Learning Bayesian Networks

1 Comment »

Over the summer and this semester I have been endeavoring to teach myself about Bayesian networks and their usability in modeling biological systems, and specifically gene interactions. The task has proved to be a difficult one, as my approach has not been very structured. It started with going through the 1995 tutorial by David Heckerman, but with each step I’ve had to make side journeys to fill in gaps in background knowledge.

So far in our lab seminar series (http://sysbio.fulton.asu.edu) I’ve covered the background in probability theory and in graph theory (Markov chains/blankets/equivalence, faithfulness, d-separation, etc.), and have begun discussing how to actually learn Bayesian networks from data. The last thing discussed was an intro on leaning posterior probability distributions, which will lead into learning network topology, and finally learning both.

I am posting my slides/notes from the four talks I’ve given, but take them only as an illustration of my progress and not as a good resource. For good resources, check out David Heckerman, Nir Friedman, Dana Pe’er, Eran Segal, Marco Ramoni, Andrew Moore, Jose Pena, and Daphne Koller, Richard Neapolitan, and of course the seminal text by Judea Pearl. All of those are who I am learning from.

Talk 1 (ppt) (horrible introduction, I didn’t know anything)

Talk 2 (ppt) (getting there, decent probability discussion)

Talk 3 (ppt) (getting better, decent graph discussion)

Talk 4 (pdf) (not so great, mostly review, notes only, no slides used)


Some Progress

No Comments »

BioMart is pretty cool: http://www.biomart.org

I created an XML query using their form, narrowing the data set and species, then uploading my gene shopping list by Entrez gene IDs.  I then specified that I wanted 2000bp upstream and downstream (2 separate queries) and created the XML files.  I then removed line breaks in TextPad and ran the queries on a Linux machine using wget:

wget -O results.txt ‘http://www.biomart.org/biomart/martservice?query=MY_XML’

…where MY_XML is the newline-free XML query.  The result (for one upstream and one downstream query) was 2 text files with 2000 nucleotides per line for each of 200 genes.  I’ve sent this off to my biologist colleague to see if it’s indeed what we’re looking for, but I think it is.
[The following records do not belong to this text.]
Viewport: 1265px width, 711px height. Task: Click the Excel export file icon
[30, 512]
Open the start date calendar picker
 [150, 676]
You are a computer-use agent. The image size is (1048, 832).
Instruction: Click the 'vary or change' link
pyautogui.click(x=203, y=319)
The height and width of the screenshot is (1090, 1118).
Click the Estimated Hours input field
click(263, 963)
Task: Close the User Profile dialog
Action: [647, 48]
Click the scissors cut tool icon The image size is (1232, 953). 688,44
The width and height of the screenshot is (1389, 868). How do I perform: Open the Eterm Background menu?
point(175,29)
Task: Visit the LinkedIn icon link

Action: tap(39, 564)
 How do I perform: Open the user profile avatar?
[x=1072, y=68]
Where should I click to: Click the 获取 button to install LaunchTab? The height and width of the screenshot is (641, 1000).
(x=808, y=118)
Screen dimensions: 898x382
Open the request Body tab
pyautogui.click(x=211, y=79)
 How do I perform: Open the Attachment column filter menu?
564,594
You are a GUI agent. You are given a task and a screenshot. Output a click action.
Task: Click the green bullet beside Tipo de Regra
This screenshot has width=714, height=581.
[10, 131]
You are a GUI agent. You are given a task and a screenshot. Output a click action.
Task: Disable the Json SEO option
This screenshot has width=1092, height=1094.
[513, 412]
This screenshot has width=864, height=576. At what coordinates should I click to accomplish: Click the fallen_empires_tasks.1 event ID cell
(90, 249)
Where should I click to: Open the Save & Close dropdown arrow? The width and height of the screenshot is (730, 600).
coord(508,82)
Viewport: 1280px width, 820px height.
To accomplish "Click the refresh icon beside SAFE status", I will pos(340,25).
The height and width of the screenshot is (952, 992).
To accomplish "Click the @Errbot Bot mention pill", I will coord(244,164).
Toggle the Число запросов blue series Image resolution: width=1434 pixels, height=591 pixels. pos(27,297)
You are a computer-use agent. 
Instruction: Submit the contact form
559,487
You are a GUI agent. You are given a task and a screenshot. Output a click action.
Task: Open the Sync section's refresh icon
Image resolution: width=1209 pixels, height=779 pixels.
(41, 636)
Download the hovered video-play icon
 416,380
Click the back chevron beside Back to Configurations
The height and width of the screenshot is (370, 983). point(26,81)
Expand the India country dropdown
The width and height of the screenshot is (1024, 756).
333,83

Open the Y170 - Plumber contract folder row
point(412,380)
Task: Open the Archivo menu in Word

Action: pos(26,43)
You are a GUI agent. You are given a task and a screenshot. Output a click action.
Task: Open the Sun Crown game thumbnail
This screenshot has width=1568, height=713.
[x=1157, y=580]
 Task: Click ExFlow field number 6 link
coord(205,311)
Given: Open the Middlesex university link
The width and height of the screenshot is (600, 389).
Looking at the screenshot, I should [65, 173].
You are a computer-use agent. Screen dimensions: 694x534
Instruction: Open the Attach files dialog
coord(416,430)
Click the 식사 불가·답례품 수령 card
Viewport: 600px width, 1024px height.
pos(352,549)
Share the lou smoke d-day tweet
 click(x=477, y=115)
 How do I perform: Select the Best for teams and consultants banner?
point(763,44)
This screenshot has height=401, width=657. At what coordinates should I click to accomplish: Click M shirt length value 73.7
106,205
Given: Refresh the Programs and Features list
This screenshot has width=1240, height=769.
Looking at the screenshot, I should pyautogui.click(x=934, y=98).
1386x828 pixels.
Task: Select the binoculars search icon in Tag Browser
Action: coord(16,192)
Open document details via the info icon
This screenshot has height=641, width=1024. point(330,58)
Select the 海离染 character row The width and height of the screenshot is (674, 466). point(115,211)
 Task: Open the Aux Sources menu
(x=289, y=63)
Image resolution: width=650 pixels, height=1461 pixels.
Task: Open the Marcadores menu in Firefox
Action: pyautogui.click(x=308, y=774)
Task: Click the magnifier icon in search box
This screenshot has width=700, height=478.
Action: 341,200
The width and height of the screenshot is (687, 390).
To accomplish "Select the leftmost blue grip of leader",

My other colleague is looking at our target gene and getting a consensus sequence or a position weight matrix for the binding target sequence.  We will then search for this sequence in the up/downstream sequences of our shopping list of genes and extract the best targets.


The Search Continues

No Comments »

This is a lot harder than I thought it would be. I guess there isn’t a tool pre-developed for any data acquisition one wishes. An interesting fact: I just downloaded the human genome. It’s just under 3 gigs of text. Talk about needles in a haystack.